The basic job of the silencer in an exhaust is to minimise the sound waves coming from the engine which is basically a series of very loud explosions. In some countries people associate noise with power, probably due to the fact that older cars had inefficient silencers. In countries where cars have relatively recently been introduced like Japan the silencer was more efficinet and the generally desired exhaust note is very quiet and more of a buzz, so this is reflected in aftermarket parts from different countries.
Do we really need exhaust silencers? The noise levels that even a standard small bore engine generates is incredibly loud and most of this exits the engine via the exhaust. The noise is too loud for the occuypants to be comfortable when driving and is a nuisance to everyone else around.

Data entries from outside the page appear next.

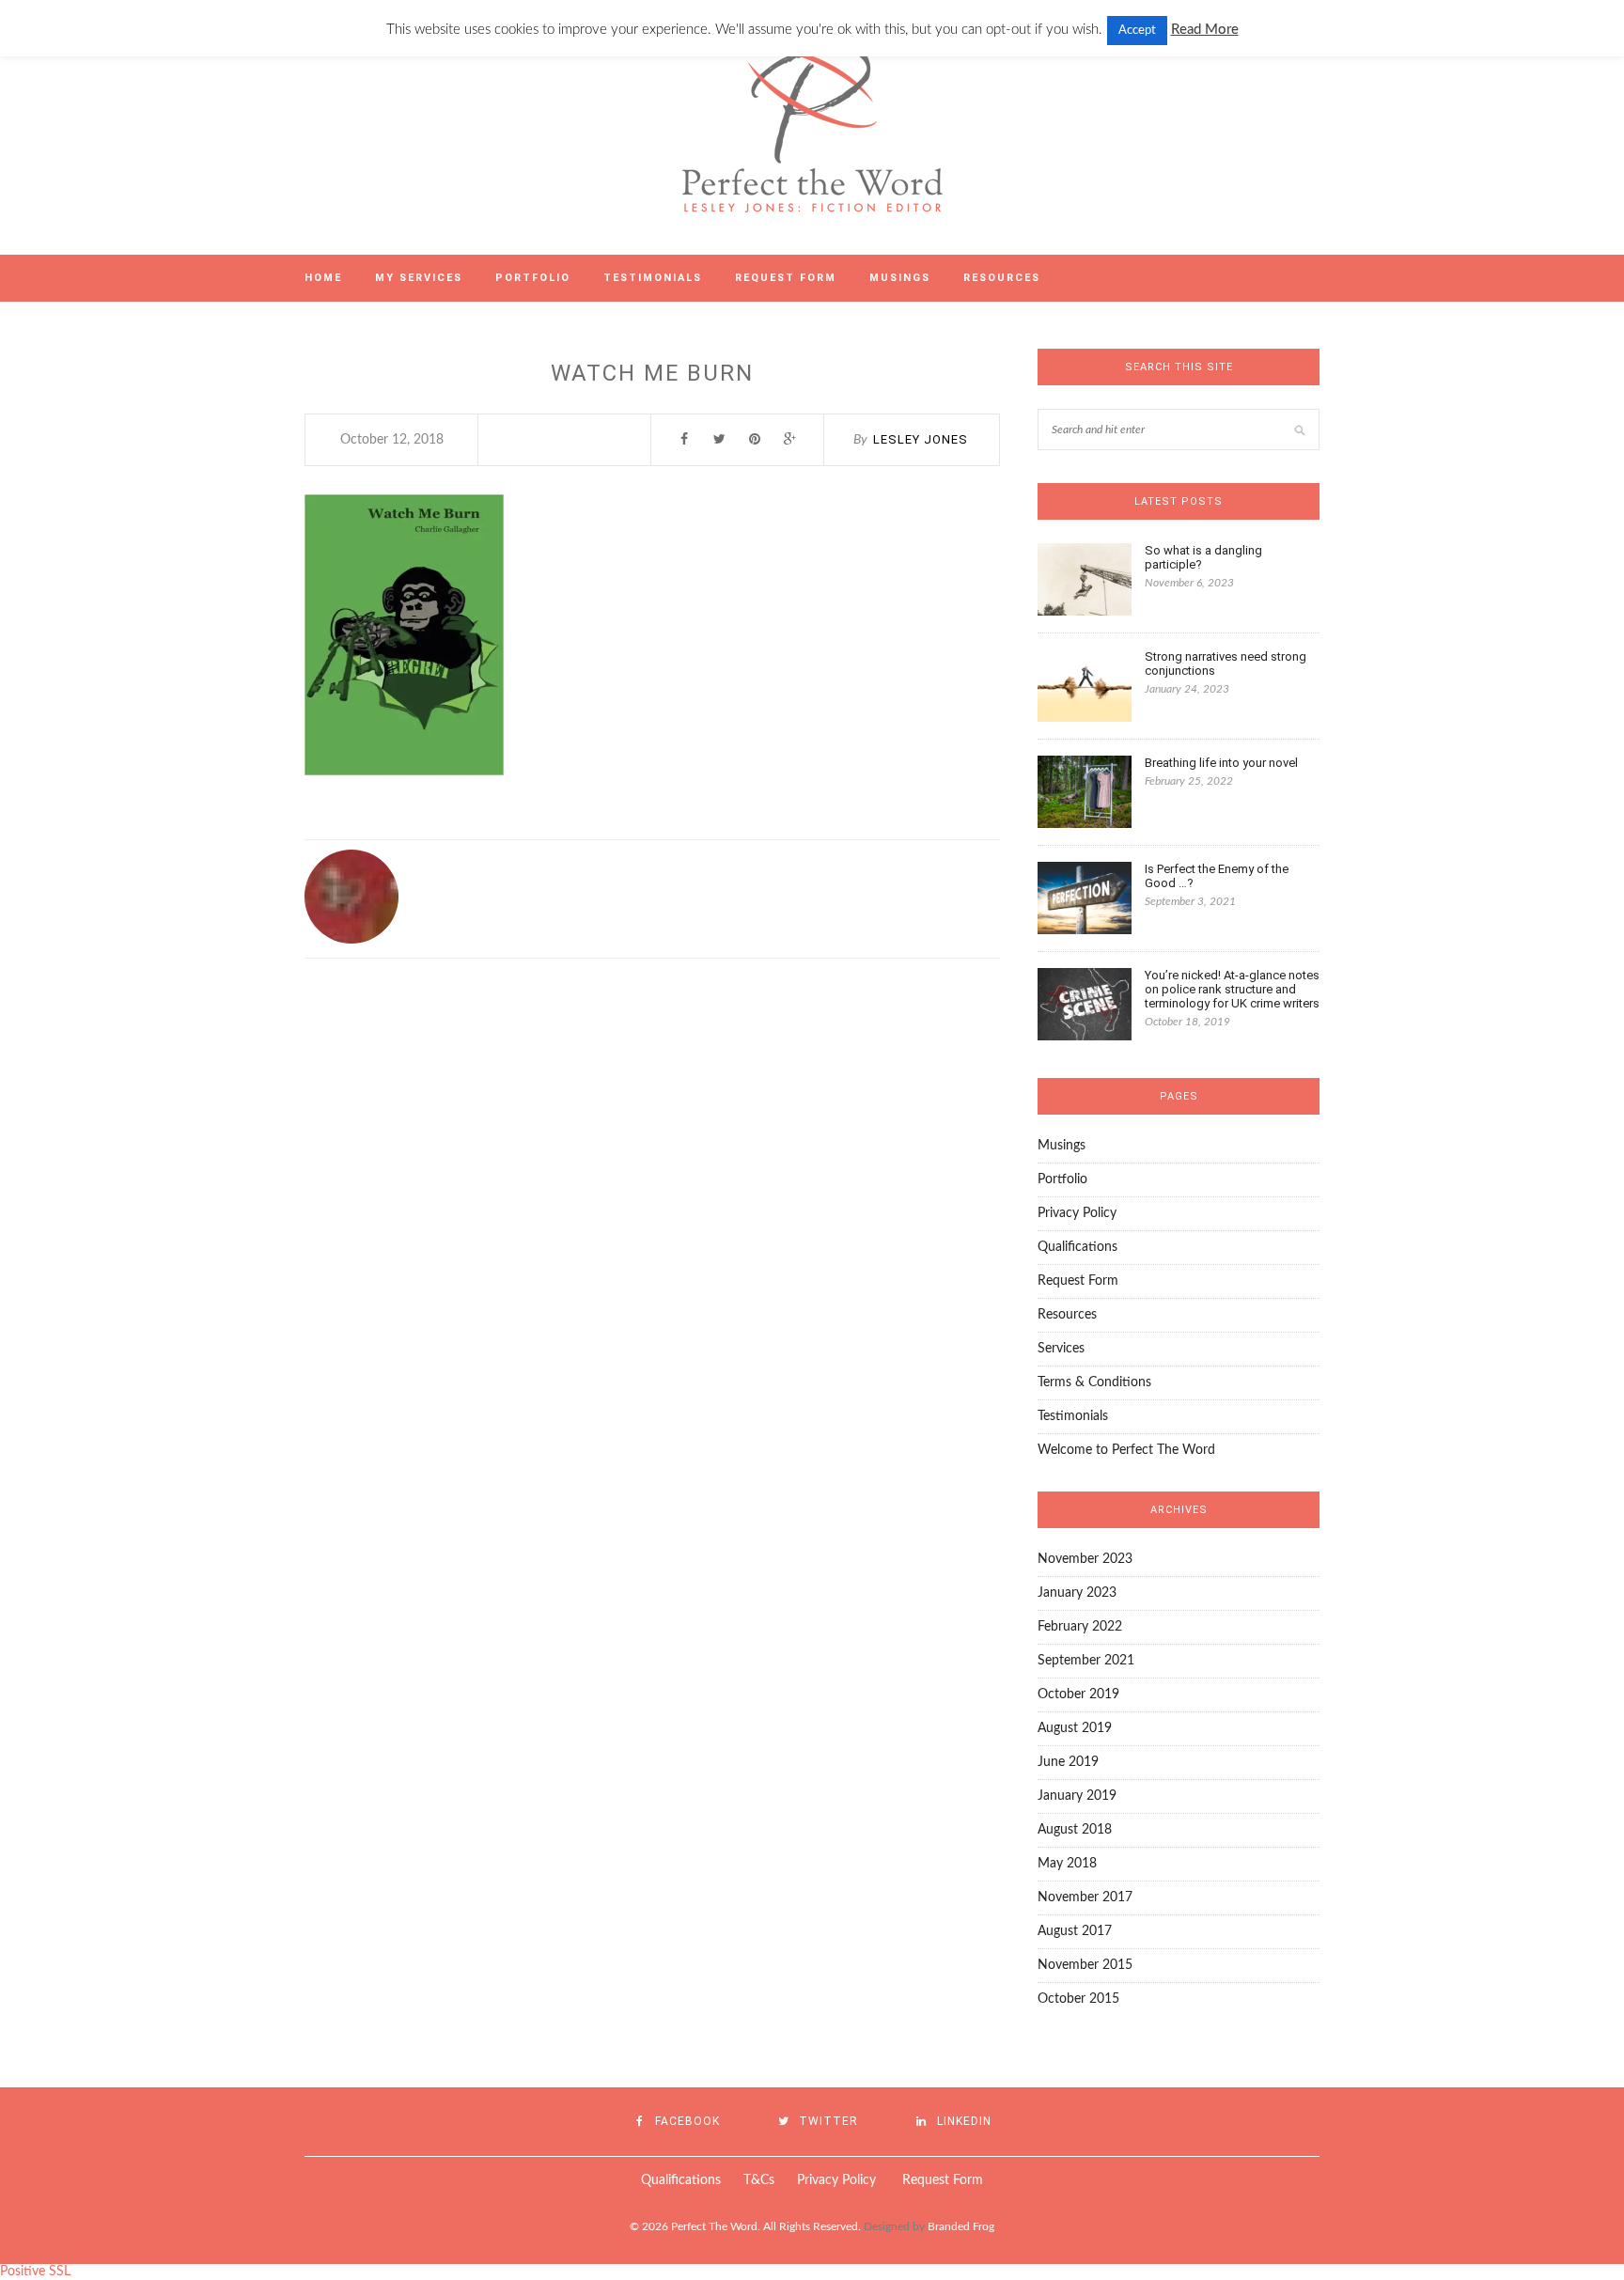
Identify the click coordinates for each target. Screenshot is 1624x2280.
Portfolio (532, 278)
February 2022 (1080, 1626)
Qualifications (1077, 1247)
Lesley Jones (920, 439)
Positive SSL (35, 2271)
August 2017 (1075, 1931)
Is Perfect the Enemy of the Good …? (1216, 876)
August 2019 (1075, 1728)
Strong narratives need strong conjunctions (1225, 663)
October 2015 (1078, 1999)
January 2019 (1077, 1796)
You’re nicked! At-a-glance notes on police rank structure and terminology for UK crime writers (1232, 989)
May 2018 (1067, 1863)
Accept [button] (1137, 30)
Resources (1001, 278)
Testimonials (652, 278)
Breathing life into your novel (1221, 763)
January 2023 (1077, 1593)
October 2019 (1078, 1694)
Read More (1205, 30)
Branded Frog (961, 2226)
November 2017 (1085, 1897)
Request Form (785, 278)
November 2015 (1085, 1965)
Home (323, 278)
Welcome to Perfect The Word (1126, 1450)
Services (1061, 1348)
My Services (418, 278)
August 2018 (1075, 1829)
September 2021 (1086, 1660)
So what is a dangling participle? (1203, 557)
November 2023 (1085, 1559)
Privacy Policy (1077, 1213)
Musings (899, 278)
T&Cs (757, 2180)
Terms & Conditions (1094, 1382)
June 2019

In most countries the law enforcement officials can take action if they deem a car exhaust to be too loud and causing a nuisance. For this reason then most countries have legislation requiring a silencer to be fitted to the exhaust and in some countries the noise levels are heavily regulated.
Most silencers around contain some kind of sound deadening absorbant material to dissipate the sound waves but exhausts work in different ways.
There are 2 primary exhaust types one contains a series of baffles (think of it like a maze with soft walls) and this reduces the exhaust flow as well as reducing the noise emitted.
The second type is a straight through pipe with perforations in it. The perforations take the sound energy and as this bounces back of the outside of the silencer it distorts and reduces the sound waves in the main exhaust charge, there is usually some form of sound absorbing material between the pipe and the outside.
Some manufactures have a primary and secondary resonating chamber to break up the sound and these can be of one or both types outlined above.
In a high performance engine or tuned engine you really want the exhaust gases to be vacated as quickly as possible. The baffle type of exhaust is too restrictive in this instance so we would need to look to a straight through or performance exhaust back box.
The benefits of the perforated pipe are obvious. The main exhaust stream is allowed to continue virtually unimpeded and the holes primarily allow the sound waves to penetrate and be absorbed.
The overall bore size of the entire exhaust system has an optimum setting. To small and it is restrictive, too large and the exhausts will flow more slowly. A larger bore silencer will not affect the airflow by a noticeable amount, and the larger the silencer the deeper the sound.
If you are performance tuning your engine, you need to choose a silencer that does not restrict the engine. A silencer alone will not add power to an engine but a restrictive silencer will rob you of power so all you are doing is maximising what the engines potential is.